Stored records
========

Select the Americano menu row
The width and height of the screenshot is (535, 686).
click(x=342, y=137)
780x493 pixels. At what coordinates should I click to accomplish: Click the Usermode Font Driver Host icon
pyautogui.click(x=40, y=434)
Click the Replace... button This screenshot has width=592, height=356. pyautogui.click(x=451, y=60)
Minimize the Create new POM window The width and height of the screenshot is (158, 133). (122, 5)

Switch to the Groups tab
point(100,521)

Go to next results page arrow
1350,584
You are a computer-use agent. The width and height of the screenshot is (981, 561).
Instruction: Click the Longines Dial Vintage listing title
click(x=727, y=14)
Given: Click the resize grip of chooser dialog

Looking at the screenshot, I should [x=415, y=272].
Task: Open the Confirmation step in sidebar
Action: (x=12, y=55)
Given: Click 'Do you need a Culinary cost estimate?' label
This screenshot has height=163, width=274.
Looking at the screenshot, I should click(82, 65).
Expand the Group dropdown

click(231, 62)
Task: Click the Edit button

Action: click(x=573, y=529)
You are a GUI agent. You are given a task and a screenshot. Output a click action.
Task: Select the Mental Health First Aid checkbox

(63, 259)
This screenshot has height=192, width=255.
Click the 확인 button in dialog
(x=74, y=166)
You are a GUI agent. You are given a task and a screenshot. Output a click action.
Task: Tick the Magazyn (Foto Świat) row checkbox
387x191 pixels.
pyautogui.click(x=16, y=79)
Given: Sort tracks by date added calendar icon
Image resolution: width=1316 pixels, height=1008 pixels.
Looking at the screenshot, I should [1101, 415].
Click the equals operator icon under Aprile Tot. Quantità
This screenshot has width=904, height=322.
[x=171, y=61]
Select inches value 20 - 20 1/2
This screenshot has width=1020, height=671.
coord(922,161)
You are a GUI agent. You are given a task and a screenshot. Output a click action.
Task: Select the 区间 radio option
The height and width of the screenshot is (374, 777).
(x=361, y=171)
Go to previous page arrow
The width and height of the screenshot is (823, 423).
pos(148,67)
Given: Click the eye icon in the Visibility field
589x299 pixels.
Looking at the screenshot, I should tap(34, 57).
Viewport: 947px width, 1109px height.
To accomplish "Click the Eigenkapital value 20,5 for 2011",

========

## Your task
Nothing but an exact copy of the records belongs in the answer.

## Exercise answer
Select the Americano menu row
The width and height of the screenshot is (535, 686).
click(x=342, y=137)
780x493 pixels. At what coordinates should I click to accomplish: Click the Usermode Font Driver Host icon
pyautogui.click(x=40, y=434)
Click the Replace... button This screenshot has width=592, height=356. pyautogui.click(x=451, y=60)
Minimize the Create new POM window The width and height of the screenshot is (158, 133). (122, 5)

Switch to the Groups tab
point(100,521)

Go to next results page arrow
1350,584
You are a computer-use agent. The width and height of the screenshot is (981, 561).
Instruction: Click the Longines Dial Vintage listing title
click(x=727, y=14)
Given: Click the resize grip of chooser dialog

Looking at the screenshot, I should [x=415, y=272].
Task: Open the Confirmation step in sidebar
Action: (x=12, y=55)
Given: Click 'Do you need a Culinary cost estimate?' label
This screenshot has height=163, width=274.
Looking at the screenshot, I should click(82, 65).
Expand the Group dropdown

click(231, 62)
Task: Click the Edit button

Action: click(x=573, y=529)
You are a GUI agent. You are given a task and a screenshot. Output a click action.
Task: Select the Mental Health First Aid checkbox

(63, 259)
This screenshot has height=192, width=255.
Click the 확인 button in dialog
(x=74, y=166)
You are a GUI agent. You are given a task and a screenshot. Output a click action.
Task: Tick the Magazyn (Foto Świat) row checkbox
387x191 pixels.
pyautogui.click(x=16, y=79)
Given: Sort tracks by date added calendar icon
Image resolution: width=1316 pixels, height=1008 pixels.
Looking at the screenshot, I should [1101, 415].
Click the equals operator icon under Aprile Tot. Quantità
This screenshot has width=904, height=322.
[x=171, y=61]
Select inches value 20 - 20 1/2
This screenshot has width=1020, height=671.
coord(922,161)
You are a GUI agent. You are given a task and a screenshot. Output a click action.
Task: Select the 区间 radio option
The height and width of the screenshot is (374, 777).
(x=361, y=171)
Go to previous page arrow
The width and height of the screenshot is (823, 423).
pos(148,67)
Given: Click the eye icon in the Visibility field
589x299 pixels.
Looking at the screenshot, I should tap(34, 57).
Viewport: 947px width, 1109px height.
To accomplish "Click the Eigenkapital value 20,5 for 2011",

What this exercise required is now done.